Yang says of this time that there was an almost frenzied party milieu especially evident in the large RAT and Sleaze Balls that belied a sense of fatalism with the HIV/AIDS epidemic. Yang has said of this time:

I see myself as a photographic witness to our time. I feel compelled to perform these slide shows as social rituals to unburden myself of the things I have seen.

Mid career 
Documentation of the gay community brought into sharp focus his little explored ethnicity as a Chinese Australian. Embracing his Chinese ethnicity and heritage for the first time, Yang took lessons on Taoism, travelled to China and then eventually back to his home town of Dimbulah in North Queensland.  Such a full circle exposed Yang to the beauty and acceptance of the harsh Australian landscape entwined with recognition and pride in his Chinese heritage. The face of Buddha (1989), his first art performance, included slide projections and monologues with over-written photographic images and became the form of expression he preferred over pure photographic exhibitions. In over-writing his photographic images, Yang became increasingly aware of the importance of text in communicating  and personalising ideas, of placing himself within the story which could never be objective.
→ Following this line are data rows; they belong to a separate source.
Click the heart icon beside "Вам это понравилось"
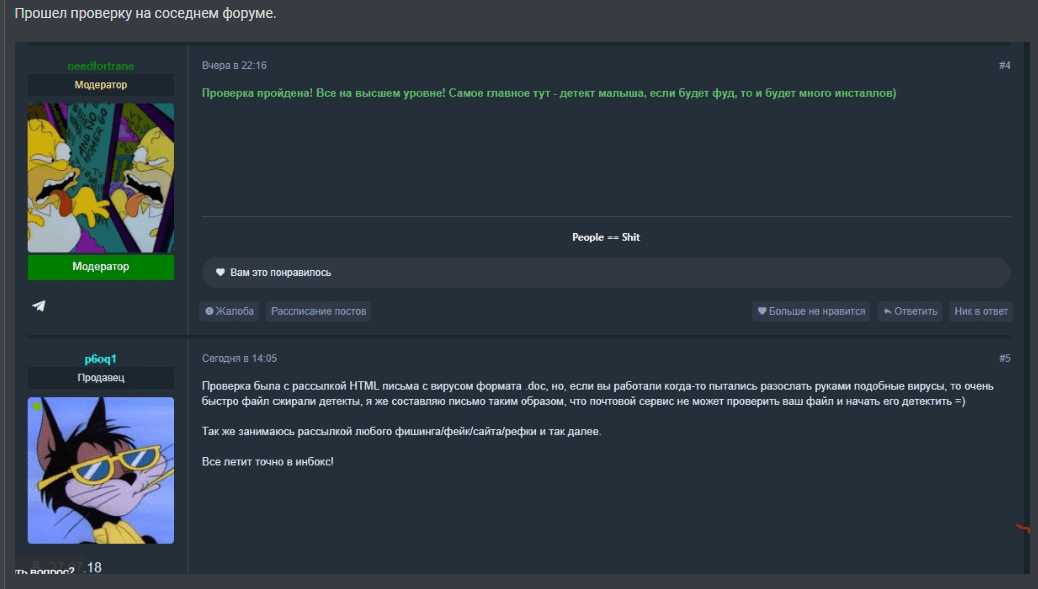Viewport: 1038px width, 589px height. [221, 272]
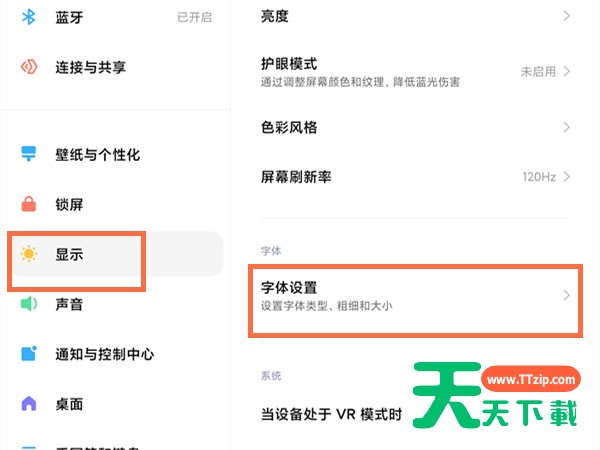Tap the yellow sun display icon
The width and height of the screenshot is (600, 450).
point(29,254)
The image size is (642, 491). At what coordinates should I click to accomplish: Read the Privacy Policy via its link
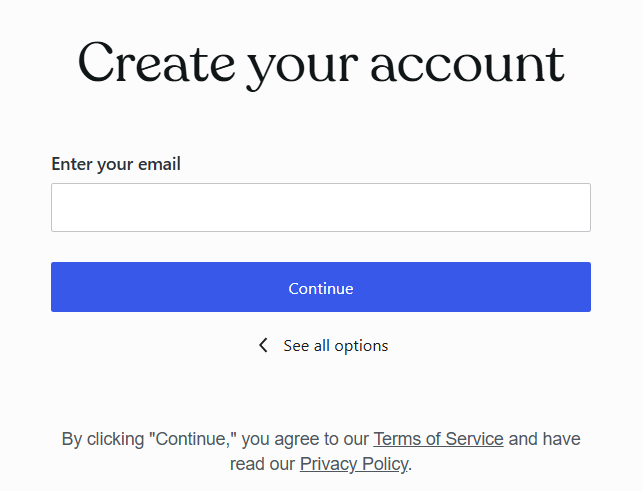(354, 464)
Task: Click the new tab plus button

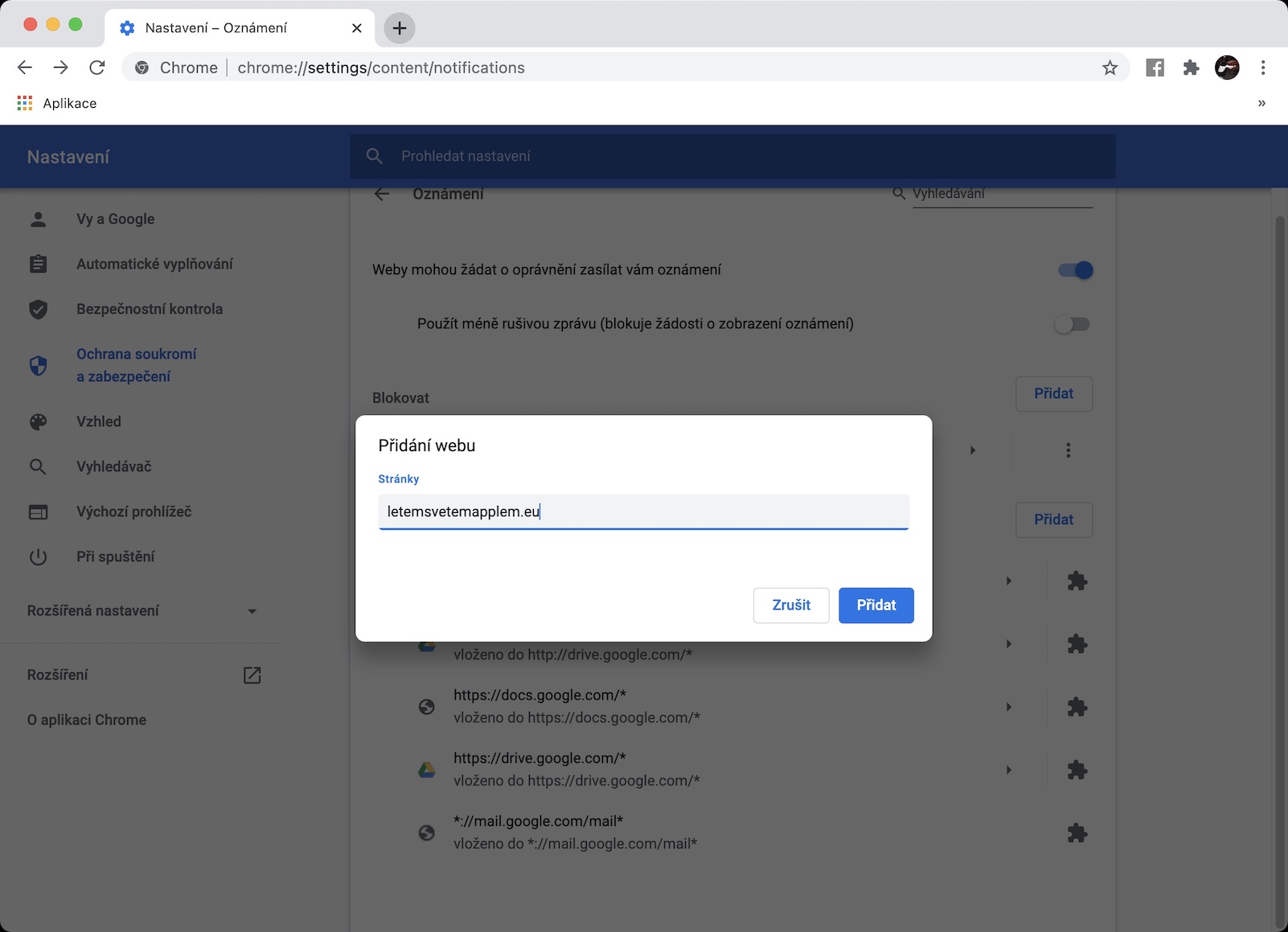Action: [x=399, y=28]
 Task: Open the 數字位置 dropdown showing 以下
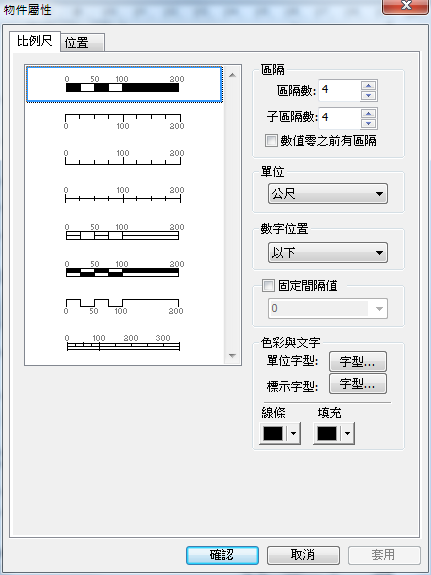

Inspired by the autobiographical monologues of Spalding Gray, Yang embarked on an international tour of his work Sadness, a ‘monologue with slide projections’, which was also developed as a film, winning several awards including the 1999 AWGIE Award for best screenplay and best documentary selected by the Australian Film Critics Circle Award. Increasingly known for documentaries including My Generation (2008 – stories of friends, sexuality and identity) Blood Links (1999 - stories about the Chinese in Australia including his family) and Friends of Dorothy (1998 – stories around the acceptance of sexuality, death and mourning) stemming from original performances, Grehan and Scheer contend that his performance pieces became a form of self-portraiture.

Later career 
In the last decade, Yang has worked closely with Contemporary Asian Australian Performance (CAAP) and in collaboration with Annette Shun Wa has been instrumental in supporting Asian Australian creatives including hip hop musicians Joal Ma and James Mangohig (In between two).

Works 

Sadness: A monologue with Slides – begins with Yang’s Chinese Australian heritage and is also an account of the slow death of Yang’s friends Nicolaas and Allan.  Its generation began when between 1988-1992, Yang realised that he had attended more wakes than parties.
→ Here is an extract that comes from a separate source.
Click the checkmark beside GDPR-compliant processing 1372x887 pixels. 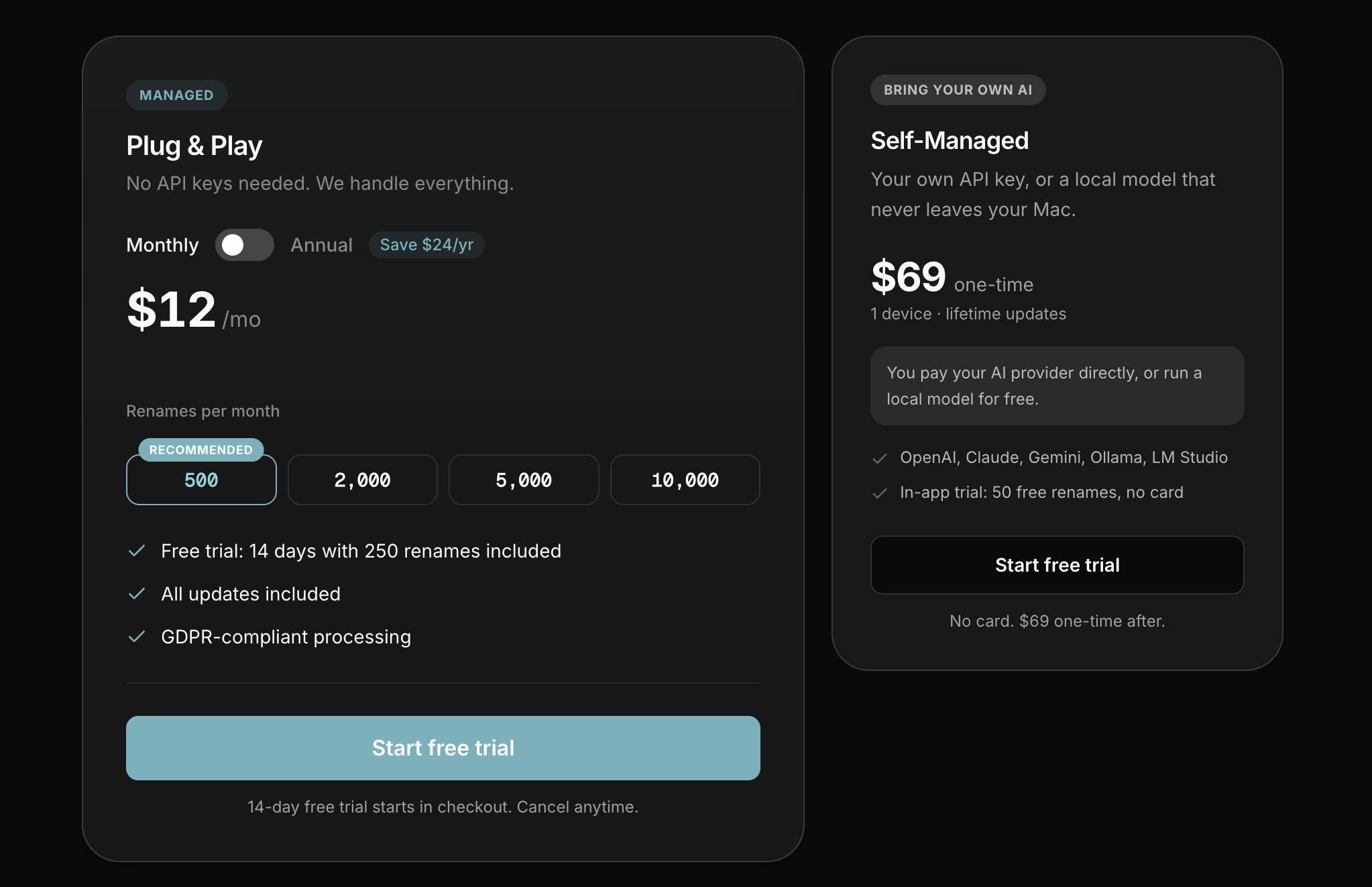coord(137,637)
There are two volumes of Yang's diaries which document his photographic work - Diaries: a retrospective exhibition: 25 years of social personal and landscape photography which is based on an exhibition curated by the State Library of NSW in 1998; and Sydney Diary 1974-1984 which is organised thematically with text by Yang.
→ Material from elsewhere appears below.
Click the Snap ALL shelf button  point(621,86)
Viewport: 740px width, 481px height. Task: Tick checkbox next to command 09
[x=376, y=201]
A comprehensive bibliography and list of Yang's works can be found at AusLit

Legacy 
Yang’s archive consists of over half a million images covering almost 50 years of documenting people, places and social change.

Grehan and Scheer, discuss how Yang's work can be assessed in an age of digital self-regard or the 'selfie'. They suggest Yang's work resides in ‘memory…reflection and… (self) recognition’. Grehan and Scheer maintain that Yang’s work is an antidote to the instantaneous production of the 'selfie' and is a form of  'slow media' associated with documentarians. Although Yang also embraces digital media such as Facebook and microblogging, he still adheres to a sense of curation and narrative.  Yang  sees his digital storytelling as a podcasting.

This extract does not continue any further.